By holding onto second place, Haslam limited the damage in his championship chase but he had the Sterilgarda Yamaha of Cal Crutchlow on his tail, until Fabrizio removed the pressure by getting the factory Ducati ahead of the Yamaha once more.

With the chequered flag in sight, Biaggi eased off to wave to the crowd but Corser made a mistake and ran off the track, rejoining to finish tenth. He was running fifth at the time.
While Biaggi celebrated his 39th birthday by throwing his gloves, then his Suomy helmet to his fans in the grand stand, the Sterilgarda Yamaha team was left winless once again. Incredibly, the team that dominated the second half of the 2009 season and ended up winning the championship has yet to score a race win this year. Texan Ben Spies is certainly missed, and the two Brits – Crutchlow and Toseland – are clearly not up to the job, although Crutchlow came away with the lap record, 1m 36.546s.

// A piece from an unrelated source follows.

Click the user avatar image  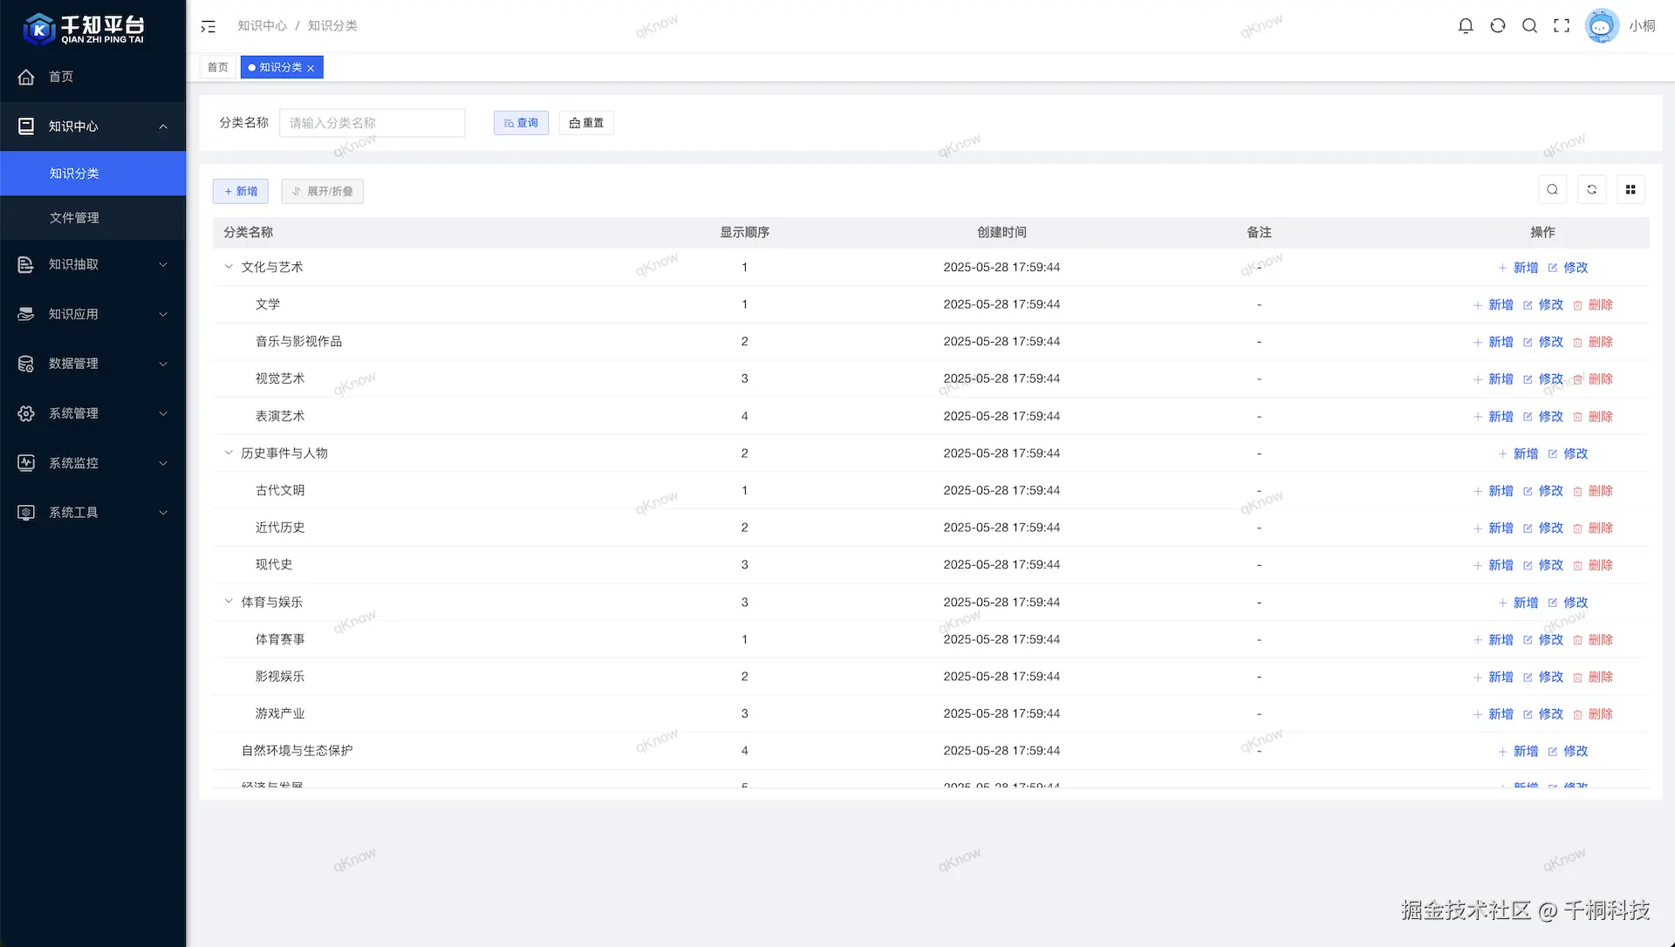[1601, 26]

Signaling that as far as he is concerned the championship is far from over, Haslam vowed to come back fighting at Brno in the Czech Republic on July 11.
“After the issues we’ve had this weekend (to do with the clutch and electronics) I thought that eigth in race one was probably the best we’d get this weekend,” Haslam admitted. “But, all credit to the team because they went back to a setting that we used in USA and South Africa. The bike was much better in the second race.
"Race two felt like normal and the bike felt a million times better than race one, but I’ve got so many blisters on my hands because I was trying so hard.
“I took a lap or two too long to pass Troy (Corser) and Michel (Fabrizio) in the second race and by then Max was too far ahead to catch. Max is riding well and the Aprilia is currently the package to beat but I’m confident that, as long as we all work hard, we can beat him. We do all our own development work and it’s because of all the hard work, that we are competitive.
“If Suzuki Japan wanted to give us some more help, it would be much appreciated and it would be a great benefit to us all. In the meantime, I’m going to keeping fighting for more and podiums. That was my aim before the season began, and it’s still the same now.”